Attackers have come to love APIs as much as developers

Cequence Security released a report revealing that both developers and attackers have made the shift to APIs. Of the 21.1 billion transactions analyzed in the last half of 2021, 14 billion (70 percent) were API transactions.

After analyzing some of the most interesting bot attacks throughout 2021, it’s clear that attackers have come to love APIs just as much as developers.

“Name one department in your company that does not use APIs. APIs are absolutely critical to business operations across sectors from healthcare to retail to banking,” said Larry Link, President and CEO of Cequence Security.

“The bottom line is that enterprises will remain at a high risk of losing valuable data, customer loyalty and revenue until they invest adequate resources into securing their APIs. Attackers aren’t slowing down any time soon, and it’s time businesses match that rate of innovation.”

Notable attacks can be categorized into three key trends.

Attack trend one: Fraud comes in many forms

Gift card fraud, loan fraud and payment fraud

In late July, Cequence saw retail customers get hit with a 2800% increase in ATOs averaging 700K attacks per day with the end goal of committing multiple forms of gift card fraud in the form of “scrape for resale” or “steal to then purchase” goods.

When investigating a loan application fraud attack, attackers were seen using the sub accounts feature on public email domains such as Gmail to create 3,000 email addresses which were then used to submit multiple loan applications distributed across multiple IP addresses. The discovery uncovered roughly 45,000 fraudulent loan applications.

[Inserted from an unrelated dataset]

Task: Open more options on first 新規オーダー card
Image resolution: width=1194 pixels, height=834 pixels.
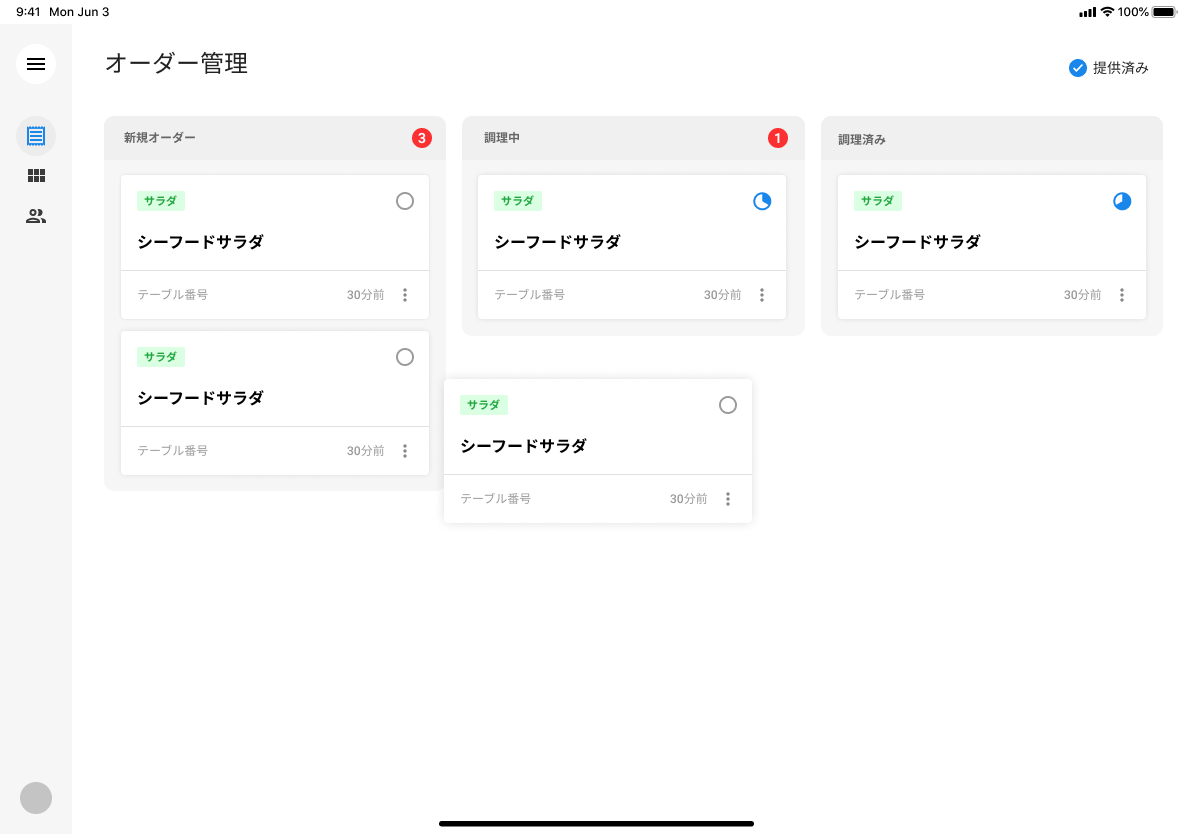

As for payment fraud, researchers uncovered threat actors targeting an API and making regularly spaced payment authorization calls from more than 20,000 phone numbers, all emanating from three zip codes and representing 5.1 percent of the overall payment traffic. The CQ Prime threat research team analyzed the circumstances and shut down the attack before payment fraud was successful.

Attack trend two: Shopping bots get more sophisticated

Enter Bots-as-a-Service (BaaS)

Bots-as-a-service (BaaS) allows anyone to buy, rent and subscribe to a network of malicious bots and use it to acquire high-demand items. Cequence retail customers often perform short duration hype sales, which typically generate approximately 3M transactions over the typical product launch lasting a few hours. Bots drove the traffic to 36M (1200%) to 129M (4300%) above normal with up to 86 percent of the transactions being malicious.

Attack trend three: The account takeover cat-and-mouse game

The CQ Prime Threat Research Team helped a retail customer fend off a series of attacks over a three-month period that typified the extent to which attackers will modify their efforts in order to achieve success. Attack patterns went from massive in nature, with malicious ATOs making up 80% of the login traffic to the polar opposite patter of low, slow and perfectly formed transactions.